I'll be honest though, the last month has had its share of challenges.  It began July 4 when Bryston passed away.  There have been a number of medical issues in our extended family, and even here in our little immediate family.  We are grateful things are currently stable, but would appreciate prayers as some testing is continued (the kids are fine).  Two weeks ago the older brother of a student I know was killed in a workplace accident at just 21-years-old.  Just this week, some colleagues at school lost their one-day-old son.  We've known the father for years as Andrew had coached him in football when he was high school, and we attended their wedding eleven years ago.  And of course there was the local mass shooting last weekend.  These things aren't supposed to happen this way.

I've also been stressed about a work issue.  When your boss at church tells you he needs to meet with you and the person you replaced but won't tell you why, it kind of sucks.  Especially since the meeting can't happen for two weeks.  Hopefully tomorrow's meeting won't be bad news, but I literally have no idea at this point.  I've also learned about a change that took place at the high school that could make it significantly more difficult for me to get sub jobs.  I may have to consider branching out to include elementary jobs if I want to work more.  This time last year I had a bunch of jobs scheduled, and right now I only have one day in August and one day in September.  I know I stress about this seemingly every year, and nearly every year it works out.  I need to remind myself that it will be okay.  No matter how much or how little I work, I want to be around for Catherine's senior year and take in as much of it as possible.

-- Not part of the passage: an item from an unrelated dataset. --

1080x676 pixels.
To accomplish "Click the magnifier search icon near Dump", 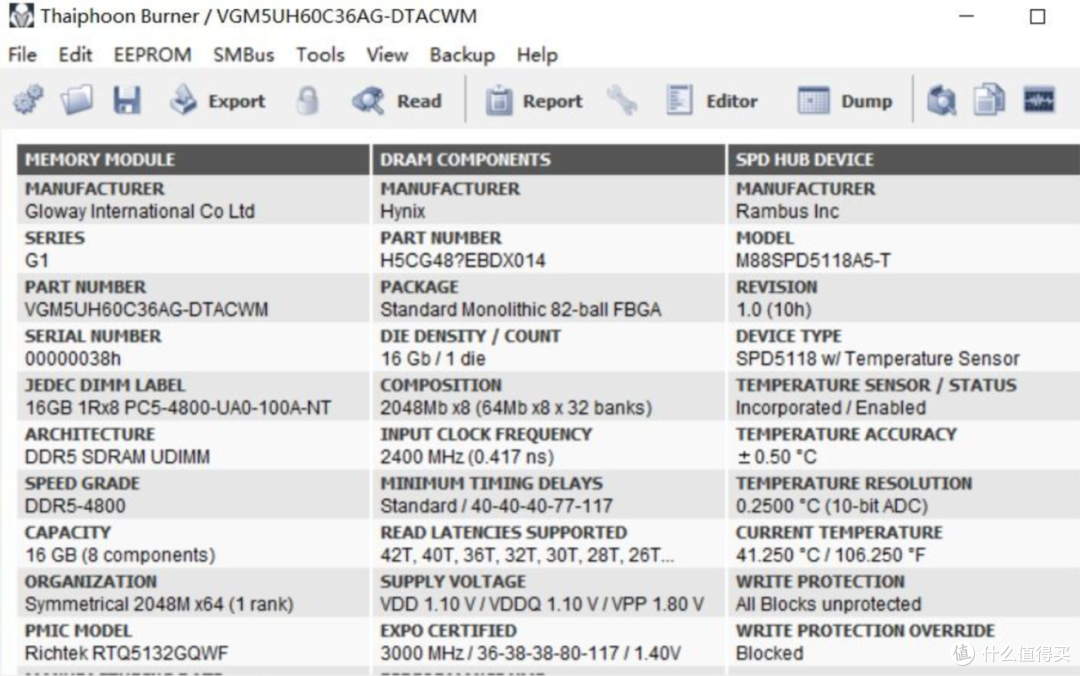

I don't look forward to the 5AM wake ups or how tired I am going to feel during the school year, but I am looking forward to a routine again.  And honestly, whether I am ready or not, whether I am excited or dreadful, the school year begins this week and that's the way it is!

Monday, August 5, 2019

What I can do

Our family has had a challenging couple of weeks.  Some of it is because of the time of year, some of it is because of the season of our lives, and some of it is just random challenges.  I am tired, I feel a little beat down, and I am emotional.  Ultimately, I think we will all be okay, but it's a bit of a rough patch.  Yesterday's shooting in what is essentially the backyard of my hometown, in a place that not only myself and my husband, but nearly all of my friends and family have been at one time or another, really pushed me to the edge.  Perhaps sometime I will write more about everything happening, perhaps I will not...I am still processing everything.  Sometimes I feel helpless and don't know what I can do.  I know this though...I know there are three things I can do.  I can listen, I can love, and I can be kind.  I think that's a pretty good start.

Waking up to horrible news

***I actually wrote this yesterday (8/4).  I was so "out of it" that I forgot to hit publish when I finished.

Catherine had to work at 9:00 this morning.  We were going to church at 10, so most of us were up and moving at 8:00.  After showering, I came out to check emails and other information, and that was when I was greeted with the horrible news of the mass shooting in Dayton.  Honestly, I just can't process this.  It has come at the end of a really challenging couple of weeks for our family overall.  Everyone is pretty much okay, but it's been a stressful and emotional couple of weeks.  I just can't absorb all of this.  This shooting occurred at a place that I have been.  Not often, but I've been there.  Andrew frequented there a lot in college.  While I am grateful I didn't know any of the victims, my prayers go to those who did.  Prayers aren't going to fix this though, but that is another post.  I am too overwhelmed right now.